Che lo si voglia o no tutte le aziende di ogni settore e dimensione – siano esse start-up, organizzazioni micro, medie, piccole, grandi, grandissime – si misureranno, pur con tempi e modi diversi, con l’IT as a Service. Molte lo stanno già facendo e utilizzano il cloud come sourcing di servizi voluti dal marketing, dal finance, dalle risorse umane, i cui responsabili delle rispettive line of business interpretano una discontinuità rispetto al passato, diventando i nuovi interlocutori dell’offerta IT.

Il cloud contiene in sé tutto quanto è sempre stato desiderato dal mondo IT, una completa separazione tra layer infrastrutturale e logica di business. Un obiettivo sempre ricercato, anche all’interno di un modello tradizionale, ma mai pienamente realizzato, in quanto la stretta integrazione hardware/software rappresentava la vera differenziazione competitiva dei diversi player dell’IT.

La spinta trasformazionale arriva da molteplici fenomeni: dalla possibilità di disporre di soluzioni con un time to market di un ordine di grandezza infinitesimale rispetto al passato, la possibilità di poter disporre di capacità elaborativa allineata a una domanda che per molte applicazioni non è finita, ma infinita, o quanto meno discontinua o non prevedibile nel corso dei giorni, delle settimane, dei mesi e degli anni.

Le aziende non sono più organismi che rimangono uguali a sé stessi per lunghi periodi. Cambiano, devono cambiare, vogliono cambiare e non possono più avere un freno al loro adattamento a un mercato in continua evoluzione. La globalizzazione necessita di flessibilità, flessibilità che non può essere più garantita da modelli statici.

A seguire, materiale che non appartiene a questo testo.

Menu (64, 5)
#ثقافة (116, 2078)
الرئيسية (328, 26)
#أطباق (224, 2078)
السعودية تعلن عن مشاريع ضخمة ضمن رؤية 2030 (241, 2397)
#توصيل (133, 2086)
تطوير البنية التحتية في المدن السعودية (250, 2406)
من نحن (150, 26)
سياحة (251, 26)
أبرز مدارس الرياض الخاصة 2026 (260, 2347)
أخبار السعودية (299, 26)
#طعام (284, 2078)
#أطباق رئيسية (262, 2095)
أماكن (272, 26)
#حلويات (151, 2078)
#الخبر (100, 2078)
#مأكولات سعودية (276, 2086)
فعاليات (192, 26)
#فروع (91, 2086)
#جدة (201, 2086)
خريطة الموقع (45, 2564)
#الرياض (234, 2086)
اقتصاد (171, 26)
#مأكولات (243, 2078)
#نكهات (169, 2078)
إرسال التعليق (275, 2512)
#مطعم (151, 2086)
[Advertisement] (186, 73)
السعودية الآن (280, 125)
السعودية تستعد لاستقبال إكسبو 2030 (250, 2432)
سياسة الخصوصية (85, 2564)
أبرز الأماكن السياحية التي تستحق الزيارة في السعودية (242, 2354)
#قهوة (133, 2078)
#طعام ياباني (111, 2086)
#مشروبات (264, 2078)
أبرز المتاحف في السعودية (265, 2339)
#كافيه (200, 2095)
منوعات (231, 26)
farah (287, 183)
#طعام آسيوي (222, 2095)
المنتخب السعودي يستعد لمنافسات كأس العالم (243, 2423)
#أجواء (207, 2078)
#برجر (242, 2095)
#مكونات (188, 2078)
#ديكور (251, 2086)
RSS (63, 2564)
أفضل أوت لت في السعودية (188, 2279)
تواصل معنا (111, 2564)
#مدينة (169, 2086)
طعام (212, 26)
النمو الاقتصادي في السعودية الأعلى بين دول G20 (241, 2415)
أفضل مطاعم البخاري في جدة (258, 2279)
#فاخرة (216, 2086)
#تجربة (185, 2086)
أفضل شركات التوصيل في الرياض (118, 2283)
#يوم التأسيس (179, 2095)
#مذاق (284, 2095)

La tecnologia, l’infrastruttura a supporto di applicazioni e servizi deve essere flessibile. Il cloud è un modello che ben risponde a queste esigenze, un modello perfettibile, che deve ancora essere migliorato, ma valido come modello di business della nuova IT.  Nell’evoluzione cui stiamo assistendo è l’organizzazione IT stessa che deve ricercare un proprio originale modello di business.